単に微小管の集合体が必要な場合、CC値を下げ、ほぼチューブリンの全てを重合させることが可能です。CC値を低下させる因子を添加することで可能です。グリセリンは重合のためにCC値を下げる最も一般的に使用されている物質の一つです。重合反応において10%のグリセリンを加えると、1‐2mg/mL低いタンパク濃度で、微小管を形成することができます。10mg/mLのグリセリン添加チューブリンは、例えば、微小管結合タンパクのアッセイをする場合など、微小管を前もって形成する必要性のある様々な試験に理想的な基質です。
チューブリンの重合を促進させる因子を調べようとする場合、グリセリンのような重合を促進する因子を全く含まないバッファーを使用したチューブリンを使用することが望ましいと思われます。グリセリンを全く含まないチューブリンは、例えば、重合を促進するような薬物の探索を目的としたスクリーニングに有用です。

修飾チューブリンの使用
修飾されたチューブリンタンパクを使用することが望まれたり、必要とされる時もあります。蛍光標識されたチューブリンは、生体内に注入されたチューブリンの動的挙動を捉えることができるため、微小管の動態研究に有用です。さらに蛍光標識チューブリンは、例えば微小管モーターアッセイといった、in vitroのアッセイにも有用です。

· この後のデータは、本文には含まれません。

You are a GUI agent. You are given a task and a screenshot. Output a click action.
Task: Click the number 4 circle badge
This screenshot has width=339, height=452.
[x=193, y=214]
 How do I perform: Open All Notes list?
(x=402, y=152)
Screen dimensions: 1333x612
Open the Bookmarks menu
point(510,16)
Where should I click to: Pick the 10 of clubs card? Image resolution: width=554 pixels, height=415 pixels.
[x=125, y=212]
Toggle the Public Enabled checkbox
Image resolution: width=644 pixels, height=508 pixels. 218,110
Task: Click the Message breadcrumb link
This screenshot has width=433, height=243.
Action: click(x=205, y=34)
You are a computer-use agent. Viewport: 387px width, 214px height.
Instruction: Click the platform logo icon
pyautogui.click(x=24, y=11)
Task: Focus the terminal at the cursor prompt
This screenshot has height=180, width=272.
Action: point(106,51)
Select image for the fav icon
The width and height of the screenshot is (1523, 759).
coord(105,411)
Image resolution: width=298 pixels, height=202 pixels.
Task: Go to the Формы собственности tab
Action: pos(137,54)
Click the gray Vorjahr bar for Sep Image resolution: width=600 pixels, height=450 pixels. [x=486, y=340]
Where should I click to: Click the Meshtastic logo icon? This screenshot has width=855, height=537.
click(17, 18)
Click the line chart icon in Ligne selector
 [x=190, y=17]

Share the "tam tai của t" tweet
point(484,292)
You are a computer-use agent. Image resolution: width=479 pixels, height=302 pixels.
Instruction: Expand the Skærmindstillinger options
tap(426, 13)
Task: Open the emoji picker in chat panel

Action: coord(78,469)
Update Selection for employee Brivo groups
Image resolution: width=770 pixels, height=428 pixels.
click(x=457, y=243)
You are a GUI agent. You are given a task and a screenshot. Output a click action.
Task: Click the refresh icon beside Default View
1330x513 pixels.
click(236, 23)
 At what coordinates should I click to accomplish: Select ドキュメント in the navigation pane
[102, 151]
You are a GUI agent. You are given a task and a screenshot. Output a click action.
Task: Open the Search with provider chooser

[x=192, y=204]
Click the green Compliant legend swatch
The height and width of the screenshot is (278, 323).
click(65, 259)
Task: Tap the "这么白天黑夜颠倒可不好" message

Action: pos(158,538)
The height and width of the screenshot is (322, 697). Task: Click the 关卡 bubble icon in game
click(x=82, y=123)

GTPの非加水分解アナログとタキソールによる微小管の安定化
微小管の重合は可逆反応なので、微小管の集合体は伸長と収縮を繰り返しています。この現象は“動的不安定”と呼びます。しかしながら、微小管はGTPの非加水分解アナログ（例GMPPCP）や最も一般的に使用されている薬物のタキソールを加えることにより簡単に安定化できます。10μmのタキソール存在下では微小管は何時間も室温で安定です。この微小管の動態を抑圧する作用は、微小管の安定化が求められるような実験に非常に重要な役割を果たします。